Весь этот жар страстей раскалял и без того не слишком прохладный воздух этого двора и этого дома. Раз за разом незаметные постороннему взгляду Тимкины атаки разбивались о стену моего внешнего охлаждения и показного семейного счастья. Стена делала вид, что она каменная, но я-то знала, что сложена она из бутафорских камней.
Стена продержалась года полтора и рухнула в день, когда Тимка зашел попрощаться перед командировкой на первую чеченскую войну. Ни Карины, ни Иды дома не было. Дома вообще не было никого, кроме меня и восьмимесячного Сашки, мерно посапывающего в своей кроватке.
Тимка сказал, что едет на войну. Посмотрел на Сашку: «А ведь мог бы быть мой!» Сашка причмокнул во сне, а мы… Мы рухнули прямо на пол. И мир тоже рухнул. И только локти и коленки, содранные о грубошерстный ковер на полу, еще долго болели, доказывая реальность случившегося…
Через три недели, вернувшись из Чечни, Тимка прямым ходом приехал не к жене с дочкой, а в этот дом. И с порога заявил Киму, что он меня забирает.
Ким усмехнулся. Так свысока, как всегда умел усмехаться только он. Вот, мол, еще! Мечтать не вредно! Младший брат для него был младшим, не достойным серьезного внимания. Сам Ким всегда и во всем умел быть ага — старшим, первым, лучшим. Ему и в голову не могло прийти воспринимать Тимку в качестве соперника.

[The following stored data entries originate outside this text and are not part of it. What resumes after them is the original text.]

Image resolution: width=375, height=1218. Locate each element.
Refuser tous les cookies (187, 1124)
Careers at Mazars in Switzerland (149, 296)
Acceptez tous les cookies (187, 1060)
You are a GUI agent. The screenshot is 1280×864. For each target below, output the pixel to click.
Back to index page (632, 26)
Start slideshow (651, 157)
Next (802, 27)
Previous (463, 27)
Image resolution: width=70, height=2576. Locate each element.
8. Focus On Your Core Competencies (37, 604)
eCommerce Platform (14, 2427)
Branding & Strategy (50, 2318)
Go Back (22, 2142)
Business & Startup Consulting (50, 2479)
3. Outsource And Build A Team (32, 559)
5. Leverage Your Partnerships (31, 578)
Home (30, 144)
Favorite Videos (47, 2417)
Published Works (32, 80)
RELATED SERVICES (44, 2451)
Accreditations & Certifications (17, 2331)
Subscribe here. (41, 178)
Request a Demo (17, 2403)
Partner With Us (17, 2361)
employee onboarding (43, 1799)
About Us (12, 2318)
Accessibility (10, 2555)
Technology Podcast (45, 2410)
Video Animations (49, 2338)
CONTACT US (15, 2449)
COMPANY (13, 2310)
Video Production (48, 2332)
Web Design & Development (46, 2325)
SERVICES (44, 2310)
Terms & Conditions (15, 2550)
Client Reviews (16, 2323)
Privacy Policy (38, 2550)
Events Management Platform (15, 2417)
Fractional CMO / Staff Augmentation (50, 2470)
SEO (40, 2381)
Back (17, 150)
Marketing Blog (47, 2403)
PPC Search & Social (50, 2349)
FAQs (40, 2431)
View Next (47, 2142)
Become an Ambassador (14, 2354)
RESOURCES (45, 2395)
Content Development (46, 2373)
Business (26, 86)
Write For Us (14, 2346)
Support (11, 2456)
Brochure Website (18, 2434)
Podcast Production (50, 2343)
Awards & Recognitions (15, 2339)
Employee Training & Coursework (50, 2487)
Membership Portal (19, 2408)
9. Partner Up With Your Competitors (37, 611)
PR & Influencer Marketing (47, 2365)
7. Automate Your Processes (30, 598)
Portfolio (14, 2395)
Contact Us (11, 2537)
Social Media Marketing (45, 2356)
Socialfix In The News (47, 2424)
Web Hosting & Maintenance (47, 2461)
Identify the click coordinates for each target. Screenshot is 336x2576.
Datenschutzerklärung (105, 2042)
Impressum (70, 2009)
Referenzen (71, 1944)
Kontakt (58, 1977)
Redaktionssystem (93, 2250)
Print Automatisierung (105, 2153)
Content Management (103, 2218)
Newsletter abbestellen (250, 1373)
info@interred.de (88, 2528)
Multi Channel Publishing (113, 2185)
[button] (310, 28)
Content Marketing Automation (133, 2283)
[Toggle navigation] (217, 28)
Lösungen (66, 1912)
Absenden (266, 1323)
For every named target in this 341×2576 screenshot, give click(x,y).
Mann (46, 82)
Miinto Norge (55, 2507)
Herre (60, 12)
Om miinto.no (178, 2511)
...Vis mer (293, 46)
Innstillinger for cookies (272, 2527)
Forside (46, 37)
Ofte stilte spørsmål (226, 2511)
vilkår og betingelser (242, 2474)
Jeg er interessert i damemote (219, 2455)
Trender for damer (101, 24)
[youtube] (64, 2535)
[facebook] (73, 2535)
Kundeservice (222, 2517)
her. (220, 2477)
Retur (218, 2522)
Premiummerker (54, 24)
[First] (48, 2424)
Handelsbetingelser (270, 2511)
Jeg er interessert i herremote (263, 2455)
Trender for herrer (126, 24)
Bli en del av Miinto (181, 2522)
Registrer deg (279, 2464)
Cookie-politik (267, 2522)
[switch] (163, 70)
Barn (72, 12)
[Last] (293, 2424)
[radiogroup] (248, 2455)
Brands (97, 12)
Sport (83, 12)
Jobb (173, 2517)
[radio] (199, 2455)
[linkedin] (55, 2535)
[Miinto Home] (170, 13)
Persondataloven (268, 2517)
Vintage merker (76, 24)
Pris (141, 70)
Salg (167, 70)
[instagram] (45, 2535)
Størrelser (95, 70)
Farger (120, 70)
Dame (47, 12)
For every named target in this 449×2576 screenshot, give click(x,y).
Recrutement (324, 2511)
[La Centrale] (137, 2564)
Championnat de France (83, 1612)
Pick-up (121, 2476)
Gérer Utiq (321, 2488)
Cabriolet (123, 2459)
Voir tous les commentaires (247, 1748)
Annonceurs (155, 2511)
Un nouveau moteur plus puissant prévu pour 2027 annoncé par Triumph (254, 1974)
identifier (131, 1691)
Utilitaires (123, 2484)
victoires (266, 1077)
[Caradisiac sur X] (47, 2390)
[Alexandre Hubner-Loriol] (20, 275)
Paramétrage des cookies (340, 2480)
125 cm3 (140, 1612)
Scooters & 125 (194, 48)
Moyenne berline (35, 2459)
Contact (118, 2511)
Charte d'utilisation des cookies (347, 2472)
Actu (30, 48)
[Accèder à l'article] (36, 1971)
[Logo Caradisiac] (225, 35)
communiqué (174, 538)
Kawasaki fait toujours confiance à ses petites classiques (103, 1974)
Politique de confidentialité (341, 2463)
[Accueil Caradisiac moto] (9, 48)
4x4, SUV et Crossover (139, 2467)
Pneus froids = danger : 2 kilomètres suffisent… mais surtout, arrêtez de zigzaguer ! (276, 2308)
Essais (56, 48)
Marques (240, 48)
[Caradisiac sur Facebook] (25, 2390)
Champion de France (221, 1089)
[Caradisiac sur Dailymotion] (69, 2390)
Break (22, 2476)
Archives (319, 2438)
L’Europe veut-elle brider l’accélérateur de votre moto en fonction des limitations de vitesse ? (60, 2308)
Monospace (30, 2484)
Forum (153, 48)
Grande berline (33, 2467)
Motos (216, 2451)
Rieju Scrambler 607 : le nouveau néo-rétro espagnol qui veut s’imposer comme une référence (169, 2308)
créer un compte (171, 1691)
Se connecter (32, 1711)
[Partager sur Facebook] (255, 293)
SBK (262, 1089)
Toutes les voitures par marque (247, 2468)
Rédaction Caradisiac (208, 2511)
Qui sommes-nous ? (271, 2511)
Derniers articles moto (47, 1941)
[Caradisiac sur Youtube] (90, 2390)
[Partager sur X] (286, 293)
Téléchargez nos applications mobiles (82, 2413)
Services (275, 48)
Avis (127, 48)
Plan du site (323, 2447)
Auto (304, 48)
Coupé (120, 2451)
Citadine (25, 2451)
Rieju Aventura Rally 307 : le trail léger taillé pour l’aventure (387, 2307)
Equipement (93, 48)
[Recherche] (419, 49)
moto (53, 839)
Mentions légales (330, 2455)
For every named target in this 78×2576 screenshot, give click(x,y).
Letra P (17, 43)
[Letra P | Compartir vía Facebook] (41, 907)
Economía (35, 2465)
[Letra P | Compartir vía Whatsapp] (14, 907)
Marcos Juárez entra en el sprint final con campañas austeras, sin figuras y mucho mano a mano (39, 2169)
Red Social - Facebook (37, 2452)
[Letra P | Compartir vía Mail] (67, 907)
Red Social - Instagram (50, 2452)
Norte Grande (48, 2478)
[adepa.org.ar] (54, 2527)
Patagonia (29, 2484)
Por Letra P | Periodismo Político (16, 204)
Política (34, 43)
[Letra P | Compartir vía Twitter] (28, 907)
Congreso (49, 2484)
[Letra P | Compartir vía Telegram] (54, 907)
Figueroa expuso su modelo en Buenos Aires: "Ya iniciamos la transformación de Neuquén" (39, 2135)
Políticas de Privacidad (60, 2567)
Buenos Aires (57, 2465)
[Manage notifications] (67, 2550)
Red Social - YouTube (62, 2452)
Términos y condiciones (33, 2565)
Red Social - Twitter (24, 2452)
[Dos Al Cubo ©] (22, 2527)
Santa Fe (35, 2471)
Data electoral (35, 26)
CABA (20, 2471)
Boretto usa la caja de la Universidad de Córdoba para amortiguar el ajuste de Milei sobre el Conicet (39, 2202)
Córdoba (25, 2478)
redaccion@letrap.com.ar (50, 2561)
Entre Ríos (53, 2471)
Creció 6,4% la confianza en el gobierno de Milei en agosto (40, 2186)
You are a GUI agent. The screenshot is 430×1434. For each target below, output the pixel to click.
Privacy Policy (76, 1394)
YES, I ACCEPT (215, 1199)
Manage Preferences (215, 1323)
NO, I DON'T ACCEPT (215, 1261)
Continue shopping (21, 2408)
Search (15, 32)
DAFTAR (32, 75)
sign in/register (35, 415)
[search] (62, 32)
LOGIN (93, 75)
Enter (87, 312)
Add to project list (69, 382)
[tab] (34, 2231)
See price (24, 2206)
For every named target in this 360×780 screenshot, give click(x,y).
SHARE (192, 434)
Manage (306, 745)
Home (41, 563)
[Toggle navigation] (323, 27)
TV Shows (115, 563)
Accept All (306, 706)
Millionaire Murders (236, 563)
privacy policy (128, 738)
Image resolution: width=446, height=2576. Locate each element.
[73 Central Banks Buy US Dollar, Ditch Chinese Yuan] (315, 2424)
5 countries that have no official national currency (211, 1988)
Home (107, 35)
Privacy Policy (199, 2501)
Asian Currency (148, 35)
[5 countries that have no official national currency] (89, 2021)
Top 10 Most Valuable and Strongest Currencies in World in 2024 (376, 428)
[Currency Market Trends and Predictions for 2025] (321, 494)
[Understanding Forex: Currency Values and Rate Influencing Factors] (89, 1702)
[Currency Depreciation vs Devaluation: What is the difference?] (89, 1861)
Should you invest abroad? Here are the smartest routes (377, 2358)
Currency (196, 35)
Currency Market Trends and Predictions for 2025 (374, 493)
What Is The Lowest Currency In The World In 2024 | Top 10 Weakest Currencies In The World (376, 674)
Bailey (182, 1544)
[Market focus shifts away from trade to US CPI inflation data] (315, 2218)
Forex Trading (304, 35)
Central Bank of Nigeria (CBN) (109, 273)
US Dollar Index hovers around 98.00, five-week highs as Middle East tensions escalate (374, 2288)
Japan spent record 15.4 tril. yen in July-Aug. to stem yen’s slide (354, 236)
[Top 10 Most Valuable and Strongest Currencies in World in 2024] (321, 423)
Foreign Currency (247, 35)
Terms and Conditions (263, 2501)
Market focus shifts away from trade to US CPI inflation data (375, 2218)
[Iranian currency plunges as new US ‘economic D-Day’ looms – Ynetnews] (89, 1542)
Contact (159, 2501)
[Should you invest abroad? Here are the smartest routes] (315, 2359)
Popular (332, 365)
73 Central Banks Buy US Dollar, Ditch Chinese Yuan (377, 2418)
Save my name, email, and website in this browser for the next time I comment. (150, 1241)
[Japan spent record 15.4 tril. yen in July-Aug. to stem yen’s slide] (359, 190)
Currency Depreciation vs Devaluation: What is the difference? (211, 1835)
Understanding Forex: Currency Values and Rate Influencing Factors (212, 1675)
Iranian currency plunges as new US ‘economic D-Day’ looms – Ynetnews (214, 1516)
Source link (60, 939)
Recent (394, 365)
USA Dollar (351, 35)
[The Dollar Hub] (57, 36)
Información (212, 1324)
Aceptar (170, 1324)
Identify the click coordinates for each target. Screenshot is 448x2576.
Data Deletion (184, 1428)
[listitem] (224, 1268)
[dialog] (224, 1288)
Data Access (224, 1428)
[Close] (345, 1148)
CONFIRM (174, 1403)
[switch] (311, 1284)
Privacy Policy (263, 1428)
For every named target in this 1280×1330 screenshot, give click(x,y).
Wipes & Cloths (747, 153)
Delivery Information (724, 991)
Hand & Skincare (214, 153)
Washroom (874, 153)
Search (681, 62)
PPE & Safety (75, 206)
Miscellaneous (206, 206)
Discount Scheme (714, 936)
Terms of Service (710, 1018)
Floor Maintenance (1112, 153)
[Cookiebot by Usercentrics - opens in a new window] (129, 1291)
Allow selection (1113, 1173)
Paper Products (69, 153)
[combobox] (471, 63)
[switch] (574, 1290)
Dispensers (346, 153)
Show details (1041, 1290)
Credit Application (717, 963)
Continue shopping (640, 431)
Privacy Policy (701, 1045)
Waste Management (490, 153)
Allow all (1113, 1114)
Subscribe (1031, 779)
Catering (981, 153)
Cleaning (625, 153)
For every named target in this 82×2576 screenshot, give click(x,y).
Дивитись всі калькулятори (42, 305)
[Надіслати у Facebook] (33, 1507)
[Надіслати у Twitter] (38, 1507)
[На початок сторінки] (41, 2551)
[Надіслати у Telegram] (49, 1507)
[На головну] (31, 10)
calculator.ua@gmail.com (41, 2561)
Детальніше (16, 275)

Так свысока Ким и смотрел на Тимура минуты две, пока не перевел взгляд. И не увидел меня. Еще минуту он молчал. Потом встал и вышел.
Дальше начался кромешный ад. Я уже не понимала, кто мой муж, кто его брат. Оба рвали меня на части. Существовать в одном пространстве с ними было невозможно. Пространство накалялось, звенело, пронзалось их братской ненавистью, замешенной на любви. И в центре этого пронзительного замеса оказалась я.
Оформить оба развода до рождения Пашки мы не успели. Тимке потом пришлось усыновлять собственного сына, и путаница, возникшая от единства фамилий двух моих мужей, доводила работниц ЗАГСа до истерик.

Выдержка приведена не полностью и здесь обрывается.